I’ve got many blocks to work on a small array of data. I used local memory to calculate everything and after that, write it to the small global array using an atomicAdd to have no race conditions. Everytime I run my code, I get different outputs. So I tested the atomicAdd function using a small Kernel:
global void test(float * arr) {
atomicAdd(&arr[0], threadIdx.x);
}
test << <1000, 1024 >> > (x_train);
So I start 1000 Blocks with 1024 Threads. Theres always the same amount of Threads, with Ids from 0 to 1023. Shouldnt the output be always the same?
If I try this:
global void test(float * arr) {
atomicAdd(&arr[0], 1);
}
The output is 1024000, which is correct. What is wrong here?

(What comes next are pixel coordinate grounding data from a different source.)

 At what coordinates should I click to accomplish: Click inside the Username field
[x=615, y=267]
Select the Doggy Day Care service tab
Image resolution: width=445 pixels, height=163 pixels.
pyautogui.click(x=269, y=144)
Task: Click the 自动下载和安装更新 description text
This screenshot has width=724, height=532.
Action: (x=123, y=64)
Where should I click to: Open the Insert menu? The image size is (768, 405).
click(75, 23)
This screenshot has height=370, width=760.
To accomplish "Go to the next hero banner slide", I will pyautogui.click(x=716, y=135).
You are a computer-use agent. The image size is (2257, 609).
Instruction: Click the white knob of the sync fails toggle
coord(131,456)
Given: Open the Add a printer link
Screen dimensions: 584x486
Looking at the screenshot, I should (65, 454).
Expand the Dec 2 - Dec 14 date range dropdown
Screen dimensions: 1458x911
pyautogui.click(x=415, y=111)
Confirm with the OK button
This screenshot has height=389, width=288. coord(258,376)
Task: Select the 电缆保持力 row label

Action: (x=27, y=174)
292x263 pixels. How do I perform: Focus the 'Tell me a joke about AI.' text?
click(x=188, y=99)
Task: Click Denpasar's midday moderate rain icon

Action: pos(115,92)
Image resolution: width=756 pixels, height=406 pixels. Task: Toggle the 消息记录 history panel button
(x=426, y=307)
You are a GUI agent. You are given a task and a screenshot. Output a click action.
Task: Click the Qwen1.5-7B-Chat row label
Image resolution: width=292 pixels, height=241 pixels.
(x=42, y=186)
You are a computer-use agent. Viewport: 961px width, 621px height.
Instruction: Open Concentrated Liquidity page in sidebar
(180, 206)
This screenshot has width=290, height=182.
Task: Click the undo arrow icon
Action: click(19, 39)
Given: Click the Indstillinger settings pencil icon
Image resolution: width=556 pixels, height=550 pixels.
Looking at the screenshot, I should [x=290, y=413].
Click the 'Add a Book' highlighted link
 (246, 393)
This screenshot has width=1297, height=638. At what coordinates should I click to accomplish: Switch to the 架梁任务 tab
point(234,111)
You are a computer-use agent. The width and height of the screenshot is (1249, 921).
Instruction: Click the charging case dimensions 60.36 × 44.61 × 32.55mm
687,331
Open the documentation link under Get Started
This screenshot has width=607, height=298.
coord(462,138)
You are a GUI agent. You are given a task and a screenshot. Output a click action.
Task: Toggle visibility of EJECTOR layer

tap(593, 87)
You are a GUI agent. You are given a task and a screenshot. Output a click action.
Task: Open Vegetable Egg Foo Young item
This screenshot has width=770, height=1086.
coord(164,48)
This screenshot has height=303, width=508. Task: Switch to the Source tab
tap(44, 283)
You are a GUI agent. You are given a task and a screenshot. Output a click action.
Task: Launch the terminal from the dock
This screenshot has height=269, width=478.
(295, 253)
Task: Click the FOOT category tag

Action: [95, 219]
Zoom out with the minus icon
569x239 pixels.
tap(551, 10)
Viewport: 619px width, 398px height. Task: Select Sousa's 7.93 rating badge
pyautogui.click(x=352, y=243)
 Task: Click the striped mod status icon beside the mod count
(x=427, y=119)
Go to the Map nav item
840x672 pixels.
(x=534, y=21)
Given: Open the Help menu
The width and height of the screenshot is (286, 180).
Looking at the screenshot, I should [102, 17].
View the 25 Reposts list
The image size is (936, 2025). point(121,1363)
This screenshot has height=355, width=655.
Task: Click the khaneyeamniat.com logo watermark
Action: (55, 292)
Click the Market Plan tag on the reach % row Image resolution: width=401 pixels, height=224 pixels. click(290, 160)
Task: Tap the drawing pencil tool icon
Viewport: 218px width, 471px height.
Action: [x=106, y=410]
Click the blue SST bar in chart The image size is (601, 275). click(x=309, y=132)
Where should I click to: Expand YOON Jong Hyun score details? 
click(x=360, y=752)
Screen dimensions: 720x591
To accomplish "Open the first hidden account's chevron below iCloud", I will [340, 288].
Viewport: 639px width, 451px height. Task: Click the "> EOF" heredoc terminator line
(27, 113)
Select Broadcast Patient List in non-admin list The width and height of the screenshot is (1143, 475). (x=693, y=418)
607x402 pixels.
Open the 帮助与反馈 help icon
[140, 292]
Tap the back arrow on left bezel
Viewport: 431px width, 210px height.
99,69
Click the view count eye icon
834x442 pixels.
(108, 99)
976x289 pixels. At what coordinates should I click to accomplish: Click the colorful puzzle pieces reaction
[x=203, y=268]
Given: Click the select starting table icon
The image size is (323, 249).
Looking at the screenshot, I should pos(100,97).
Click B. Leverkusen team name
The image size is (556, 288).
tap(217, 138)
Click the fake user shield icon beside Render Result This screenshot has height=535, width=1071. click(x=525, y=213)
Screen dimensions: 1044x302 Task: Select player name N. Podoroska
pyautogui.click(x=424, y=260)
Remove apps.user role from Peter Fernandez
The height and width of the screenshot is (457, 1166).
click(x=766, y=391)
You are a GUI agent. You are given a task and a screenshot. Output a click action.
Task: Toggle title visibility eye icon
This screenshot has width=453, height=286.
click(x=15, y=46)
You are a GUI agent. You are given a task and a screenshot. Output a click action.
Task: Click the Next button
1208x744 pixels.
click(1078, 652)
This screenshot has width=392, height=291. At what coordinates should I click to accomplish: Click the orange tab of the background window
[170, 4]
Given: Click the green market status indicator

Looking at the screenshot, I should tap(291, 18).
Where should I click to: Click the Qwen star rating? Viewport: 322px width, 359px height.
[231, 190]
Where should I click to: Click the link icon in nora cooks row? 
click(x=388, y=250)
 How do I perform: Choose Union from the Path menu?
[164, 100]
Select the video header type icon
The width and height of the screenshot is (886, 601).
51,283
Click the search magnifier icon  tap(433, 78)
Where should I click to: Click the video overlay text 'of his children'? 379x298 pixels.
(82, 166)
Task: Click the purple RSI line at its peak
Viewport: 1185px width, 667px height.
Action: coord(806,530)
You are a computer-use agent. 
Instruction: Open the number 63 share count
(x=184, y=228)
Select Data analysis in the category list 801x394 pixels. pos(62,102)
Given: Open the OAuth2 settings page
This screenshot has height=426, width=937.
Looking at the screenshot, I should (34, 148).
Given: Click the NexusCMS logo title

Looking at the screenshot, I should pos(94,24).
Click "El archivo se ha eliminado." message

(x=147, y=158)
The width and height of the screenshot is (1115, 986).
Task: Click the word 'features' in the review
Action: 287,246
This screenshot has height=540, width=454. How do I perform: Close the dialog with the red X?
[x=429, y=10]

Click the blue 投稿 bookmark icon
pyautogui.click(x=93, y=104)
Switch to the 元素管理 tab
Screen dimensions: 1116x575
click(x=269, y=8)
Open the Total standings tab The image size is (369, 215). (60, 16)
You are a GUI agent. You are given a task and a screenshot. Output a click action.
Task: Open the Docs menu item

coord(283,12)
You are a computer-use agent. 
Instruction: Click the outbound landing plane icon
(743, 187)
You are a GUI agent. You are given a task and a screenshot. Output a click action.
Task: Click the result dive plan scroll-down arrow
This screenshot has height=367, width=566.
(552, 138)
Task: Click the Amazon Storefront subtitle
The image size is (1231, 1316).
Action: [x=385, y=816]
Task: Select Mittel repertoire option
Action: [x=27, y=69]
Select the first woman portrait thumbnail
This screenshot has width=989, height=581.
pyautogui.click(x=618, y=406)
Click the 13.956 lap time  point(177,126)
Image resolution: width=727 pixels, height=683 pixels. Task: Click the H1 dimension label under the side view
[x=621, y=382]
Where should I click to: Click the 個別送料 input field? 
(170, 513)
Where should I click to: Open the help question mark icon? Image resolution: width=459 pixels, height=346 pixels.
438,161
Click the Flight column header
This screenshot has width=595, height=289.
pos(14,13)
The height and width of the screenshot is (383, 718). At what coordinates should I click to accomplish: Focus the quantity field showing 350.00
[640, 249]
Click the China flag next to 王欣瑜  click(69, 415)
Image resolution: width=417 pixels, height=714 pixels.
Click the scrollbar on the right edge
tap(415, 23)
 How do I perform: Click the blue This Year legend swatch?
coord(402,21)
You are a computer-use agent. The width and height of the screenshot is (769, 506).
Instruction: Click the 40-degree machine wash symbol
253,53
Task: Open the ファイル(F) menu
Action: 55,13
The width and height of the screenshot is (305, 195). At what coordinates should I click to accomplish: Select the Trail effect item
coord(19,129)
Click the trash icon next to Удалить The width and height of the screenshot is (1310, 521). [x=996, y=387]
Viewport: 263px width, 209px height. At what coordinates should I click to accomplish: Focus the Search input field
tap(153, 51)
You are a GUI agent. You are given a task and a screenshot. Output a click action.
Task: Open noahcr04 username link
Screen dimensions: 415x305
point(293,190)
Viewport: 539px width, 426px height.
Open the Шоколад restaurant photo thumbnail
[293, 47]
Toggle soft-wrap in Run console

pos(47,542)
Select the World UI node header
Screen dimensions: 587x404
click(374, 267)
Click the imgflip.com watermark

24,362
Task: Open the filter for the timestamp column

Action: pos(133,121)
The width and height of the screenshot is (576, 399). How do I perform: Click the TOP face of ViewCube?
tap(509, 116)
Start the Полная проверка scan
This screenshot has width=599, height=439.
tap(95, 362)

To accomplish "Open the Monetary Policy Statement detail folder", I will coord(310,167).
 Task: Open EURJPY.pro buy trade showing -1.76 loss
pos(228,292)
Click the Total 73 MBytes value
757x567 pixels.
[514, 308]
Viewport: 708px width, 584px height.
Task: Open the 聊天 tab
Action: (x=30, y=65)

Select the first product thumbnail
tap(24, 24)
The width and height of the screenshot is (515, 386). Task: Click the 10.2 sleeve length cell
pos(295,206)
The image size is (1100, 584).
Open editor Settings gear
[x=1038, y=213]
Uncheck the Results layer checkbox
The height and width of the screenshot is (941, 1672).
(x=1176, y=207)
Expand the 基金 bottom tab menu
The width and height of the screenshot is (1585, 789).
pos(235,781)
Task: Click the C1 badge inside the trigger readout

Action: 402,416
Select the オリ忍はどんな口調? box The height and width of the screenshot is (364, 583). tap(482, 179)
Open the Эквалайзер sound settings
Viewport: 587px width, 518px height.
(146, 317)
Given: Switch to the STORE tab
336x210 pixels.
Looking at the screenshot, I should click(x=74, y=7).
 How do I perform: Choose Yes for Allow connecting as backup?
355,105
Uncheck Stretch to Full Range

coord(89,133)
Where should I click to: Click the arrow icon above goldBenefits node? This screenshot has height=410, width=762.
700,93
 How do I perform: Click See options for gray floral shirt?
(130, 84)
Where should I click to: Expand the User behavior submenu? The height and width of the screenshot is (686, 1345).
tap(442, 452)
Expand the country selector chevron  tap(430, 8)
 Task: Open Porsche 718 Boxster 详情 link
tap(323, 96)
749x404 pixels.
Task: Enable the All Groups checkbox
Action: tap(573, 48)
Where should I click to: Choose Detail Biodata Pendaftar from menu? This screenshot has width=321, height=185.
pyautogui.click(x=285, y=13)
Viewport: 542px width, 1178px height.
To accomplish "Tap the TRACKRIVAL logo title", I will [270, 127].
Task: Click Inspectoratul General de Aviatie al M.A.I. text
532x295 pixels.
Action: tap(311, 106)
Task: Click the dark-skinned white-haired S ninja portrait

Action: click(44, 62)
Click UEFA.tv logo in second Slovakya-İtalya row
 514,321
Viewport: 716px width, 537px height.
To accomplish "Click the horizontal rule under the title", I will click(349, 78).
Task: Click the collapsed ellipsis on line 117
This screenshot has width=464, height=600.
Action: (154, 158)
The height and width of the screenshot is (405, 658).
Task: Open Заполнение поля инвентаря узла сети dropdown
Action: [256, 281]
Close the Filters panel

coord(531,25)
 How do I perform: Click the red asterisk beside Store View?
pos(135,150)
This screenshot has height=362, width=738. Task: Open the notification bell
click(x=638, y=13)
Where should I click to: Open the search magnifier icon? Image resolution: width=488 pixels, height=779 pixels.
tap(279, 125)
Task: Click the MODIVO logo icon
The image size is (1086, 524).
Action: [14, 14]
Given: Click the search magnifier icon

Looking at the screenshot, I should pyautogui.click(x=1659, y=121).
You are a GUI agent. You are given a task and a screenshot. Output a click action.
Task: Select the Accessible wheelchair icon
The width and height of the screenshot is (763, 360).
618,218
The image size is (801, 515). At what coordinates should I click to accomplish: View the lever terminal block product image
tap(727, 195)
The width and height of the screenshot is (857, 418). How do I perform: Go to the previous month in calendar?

Second thing is, Ive tried using __atomicAdd or atomicAdd_system exactly like in the documentation but recieve “error: identifier “atomicAdd_system” is undefined”. Using a Quadro RTX 6000.
You’re exceeding what can be represented in a float variable with full accuracy.
The sum of a single block using threadIdx.x is 1023x1024/2 = 523776. If you do that over 1000 such blocks, it would be 523776000. But a float variable only has 23 (or 24) significand bits. The result is that after about 16 million, the sum can no longer be precisely accurate in all/arbitrary cases. 523776000 is larger than 16 million, whereas 1024000 is smaller than 16 million.
Try switching your arr variable to type double.
In addition to being “incorrect” one reason why the output variable result varies from run to run could be that CUDA provides no specified order of thread execution, coupled with the aforementioned resolution issue, coupled with this. Once the addition operation becomes limited by the float resolution in the significand, then the order of operations matters to determine exactly which “incorrect” result you will get.
Second thing is, Ive tried using __atomicAdd or atomicAdd_system exactly like in the documentation but recieve “error: identifier “atomicAdd_system” is undefined”. Using a Quadro RTX 6000.
Compile for the correct arch matching the GPU. So for RTX 6000 that would be something like -arch=sm_75. You only have access to atomic operations if you are compiling for an architecture that supports the requested atomic.